Paseo vespertino por Santa Cruz de Tenerife. Ese ya viejo chiste según el cual la capital tinerfeña era comparable al set de una película de zombis me parece demasiado generoso. Yo sospecho que ningún zombi se dignaría a vivir en esta ciudad. Terminaría devorándose a sí mismo por pura desesperación. Hace poco una buena amiga -y profesora universitaria- me preguntaba qué era necesario para conseguir hacer amistades en este maravilloso villorrio. Lo único que se me ocurrió es que se casara. La única manera de disponer de amistades en Santa Cruz es casándote con alguien: así entras en el círculo de tu cónyuge -siempre restringido- pero en ninguno más, por supuesto. La gente se casa no solo para tener hijos sino sobre todo para tener o mantener amigos. El chicharrero adora a su barrio y abomina de él, el barrio, receptáculo de todos los códigos sentimentales, diminuta memoria épica de fracasos compartidos, pequeño universo autosuficiente y protector, lugar en el que divertirse pero, sobre todo, en el que llorar y cultivar un resentimiento más o menos educado. Santa Cruz le importa bastante menos.

Si la ciudad es un muermo casi vocacional no es por castigo divino. Divertirse, en una ciudad, es consumir, y Santa Cruz, aunque parezca una herejía decirlo, es una ciudad pobre. Es una ciudad con unas clases medias escuálidas -en su mayoría de origen funcionarial- que llevan perdiendo poder adquisitivo en los últimos veinte años. Obsérvese la Rambla Pulido: es una muy modesta avenida cuyos negocios tradicionales han sido sustituidos por tiendas de chinos, establecimientos de bebidas y chucherías y franquicias de tercera división. Por la media docena de restaurantes empingorotados siempre circulan las mismas 300 o 400 personas, igual que en las tiendas de ropa y zapaterías más caras: los dependientes conocen a todos sus clientes por sus nombres y apellidos.

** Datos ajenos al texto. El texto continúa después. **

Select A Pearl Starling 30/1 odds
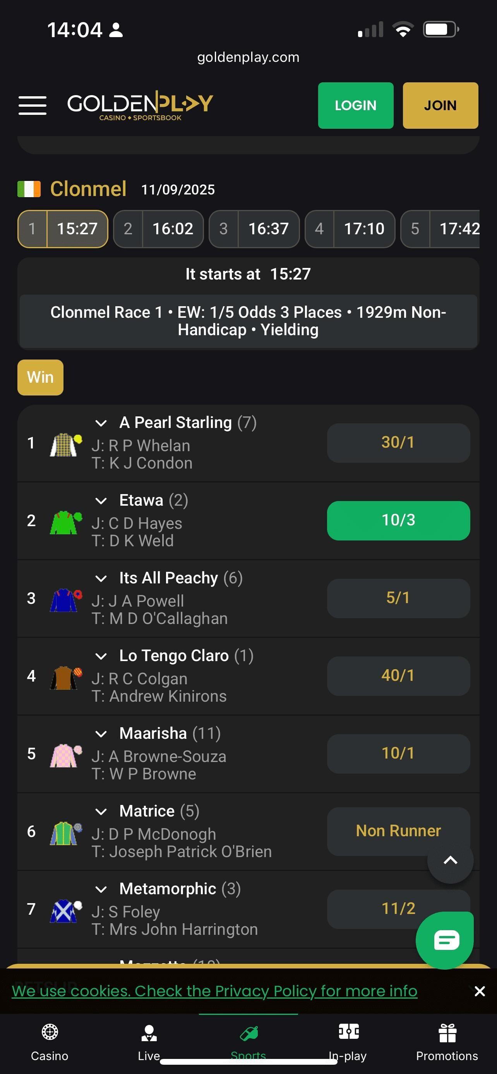The width and height of the screenshot is (497, 1074). click(x=398, y=443)
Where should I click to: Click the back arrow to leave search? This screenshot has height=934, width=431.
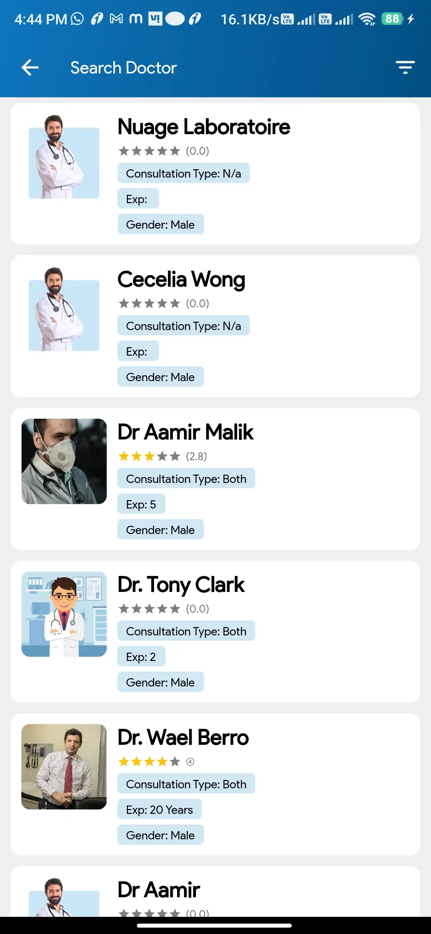coord(30,67)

En los barrios el único gasto se realiza en los baretos y en alguna heladería o hamburguesería y los adolescentes se sientan en las plazas como gárgolas de la Iglesia de la Santa Desesperanza. Cerca, en una casa deshabitada, se vende perico o papelinas. Como en el centro, a las diez de la noche todo queda invadido por un silencio de camposanto, salvo alguna bronca entre colegas o notan colegas en la calle, salvo algún animal gritándole o zurrándole a los hijos o a la mujer.

Ciertamente el desempleo ha disminuido en más de 10 puntos porcentuales desde 2008. Otra cosa es la calidad del empleo creado: Santa Cruz es una pujante capital del precariado. Lo más sorprendente, sin embargo, en esta quietud ensimismada es la resignación convertida en estilo de vida. Hace años las asociaciones de vecinos entraron -en su mayoría- en una obsolescencia cada vez más enclaustrada. La ciudad jamás saldrá de este marasmo si no germina y se articula una intervención comunitaria que supere la delegación pasiva de los ciudadanos en la administración local. Paradójicamente el nuevo gobierno municipal, encabezado por Patricia Hernández, debería asumir ese objetivo como prioritario: estimular, reconocer y trabajar con todas las organizaciones y entidades de la sociedad civil santacrucera para que el ayuntamiento no sea el alfa y omega de cualquier proyecto de mejora de la vida cotidiana de los chicharreros, para sacar las legañas a la ciudad, para aumentar la autonomía y la exigencia de los ciudadanos, para que desde el ayuntamiento se mande menos y se gobierne más y mejor.